Cambiar el rumbo en el Mediterráneo

Es tiempo (si no es tarde ya) de modificar radicalmente el rumbo. Eso significa: a) entender que nuestros intereses no pueden ir en dirección distinta a la de nuestros valores y principios; b) apostar decididamente por el desarrollo social, político y económico de nuestros vecinos, sabiendo que es imprescindible para mejorar nuestro propio desarrollo y seguridad; c) recuperar el espíritu (pero también la letra) del Proceso de Barcelona, combinando los tres capítulos de cooperación al mismo nivel de prioridad y recuperando la idea lanzada en su día por Romano Prodi, durante su mandato al frente de la Comisión Europea, de ofrecer “todo, menos las instituciones” a nuestros vecinos mediterráneos (eso sí es una zanahoria realmente atractiva); d) implicarse (no solo en el terreno de la ayuda al desarrollo, sino también en el político) en la búsqueda de solución para el conflicto árabe-israelí, lo que restaría uno de los más recurrentes argumentos de los yihadistas para intentar justificar sus atrocidades como respuesta a la existencia de una desigual vara de medida a nivel internacional para juzgar los actos de algunos estados; e) establecer canales de comunicación con representantes del islam, entendidos como interlocutores imprescindibles para desmontar el discurso yihadista; f) potenciar los intercambios de actores de la sociedad civil, convencidos de que el conocimiento mutuo es vital para desmontar estereotipos; g) liderar esfuerzos diplomáticos para poner fin a la violencia que asuela hoy buena parte de la región.

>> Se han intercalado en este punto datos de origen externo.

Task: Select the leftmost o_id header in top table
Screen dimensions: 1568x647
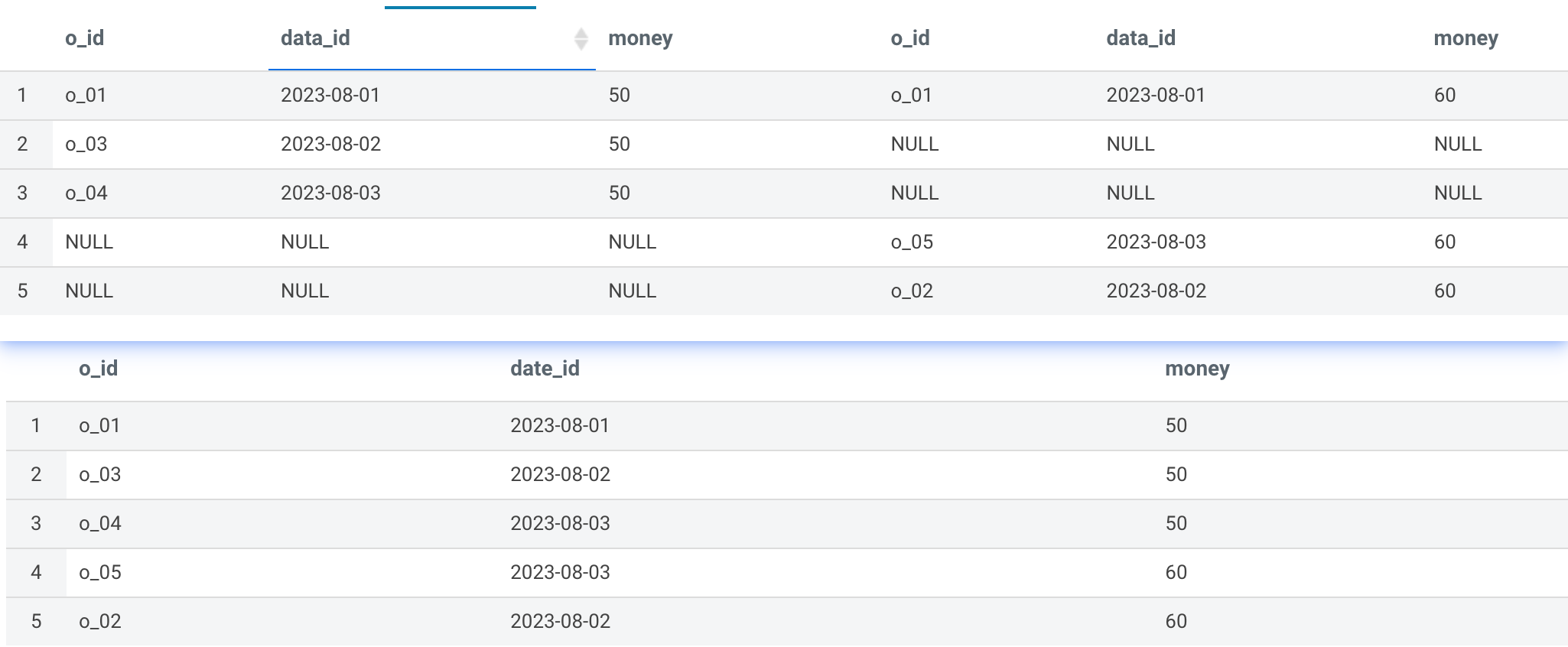Action: click(84, 38)
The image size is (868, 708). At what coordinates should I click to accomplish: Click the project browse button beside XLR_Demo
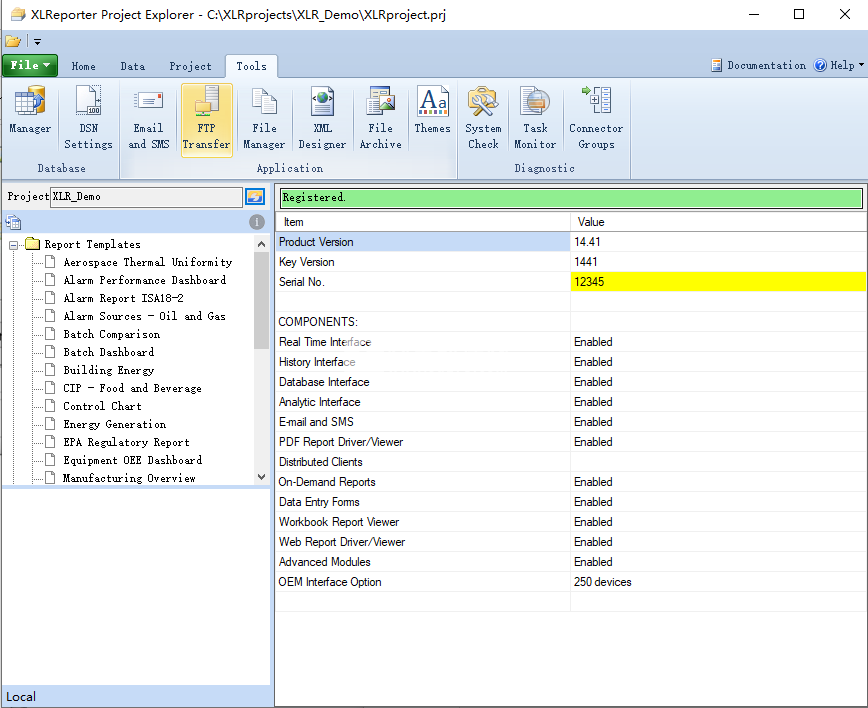click(x=255, y=197)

Nada de esto quiere decir que, visto lo ocurrido ahora en París y antes en Londres y Madrid, no haya que tomar conciencia sobre la amenaza real y activa del yihadismo en nuestros propios territorios. Tienen capacidad y voluntad para seguir matando y todos nosotros estamos en su lista de objetivos. Dado que nos enfrentamos a una amenaza global, solo cabe responder en común, activando capacidades multidimensionales (de las que la UE está sobradamente dotada). Hay que mejorar el nivel de colaboración entre los servicios policiales y de inteligencia, así como reforzar la cooperación entre las autoridades económicas para cortocircuitar los canales que les sirven para financiar sus acciones y entre las autoridades judiciales para emplear toda la fuerza de nuestro Estado de derecho para cerrar cualquier resquicio por el que puedan imponer su dictado. Asimismo, es preciso poner en común capacidades militares como instrumento de último recurso; sin caer en el error (debería bastar ya con lo visto tras las desventuras militares en Afganistán o Irak) de creer que el islam radical podrá ser neutralizado con armas y que el yihadismo podrá ser derrotado en un inexistente campo de batalla físico.

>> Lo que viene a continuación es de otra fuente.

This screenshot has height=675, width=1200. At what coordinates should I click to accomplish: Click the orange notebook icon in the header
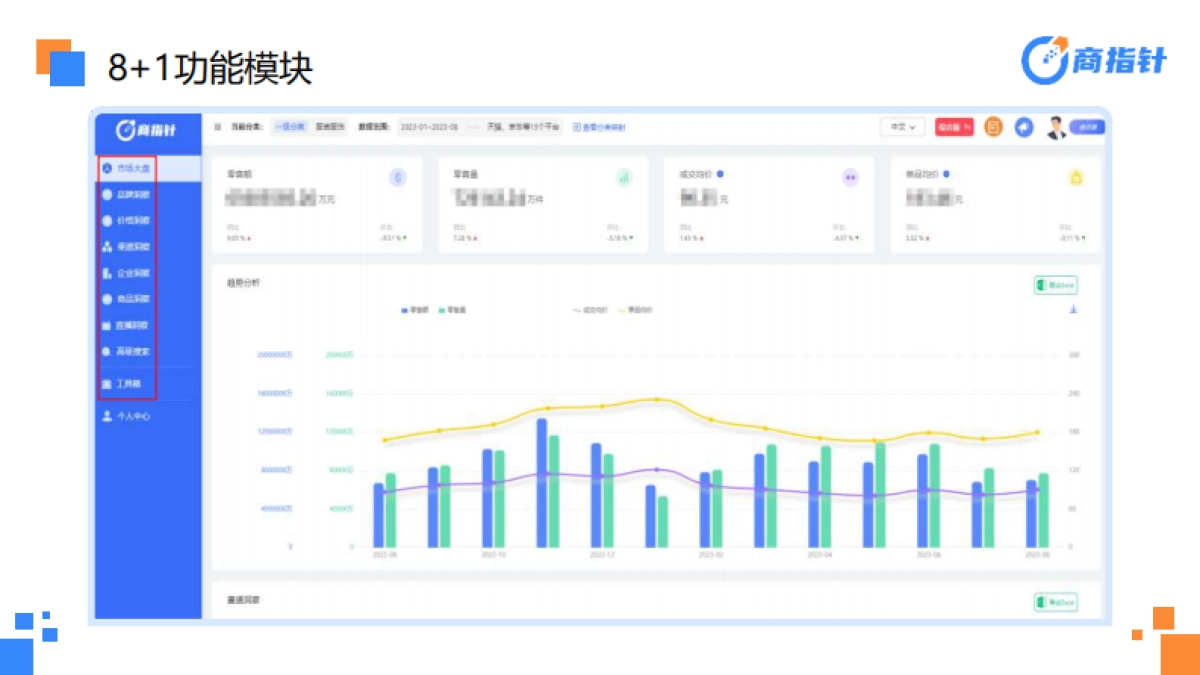click(993, 127)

Mucho más allá (o, más bien, más acá) de todo eso, hay que contrarrestar las causas estructurales que sirven de caldo de cultivo para el florecimiento de opciones radicales y violentas. En esa línea cobran especial relevancia la apuesta por la educación, la eliminación de dobles varas de medida a nivel internacional y las políticas de integración que eviten la discriminación de individuos que terminen por creer que solo la violencia logrará resolver sus problemas. Es, por supuesto, una tarea de largo plazo que inevitablemente implica que seguiremos expuestos durante mucho tiempo a la amenaza, pero no podemos perder otros 20 años. Para todo eso necesitamos más (mucha más) Europa. ¿Estamos listos?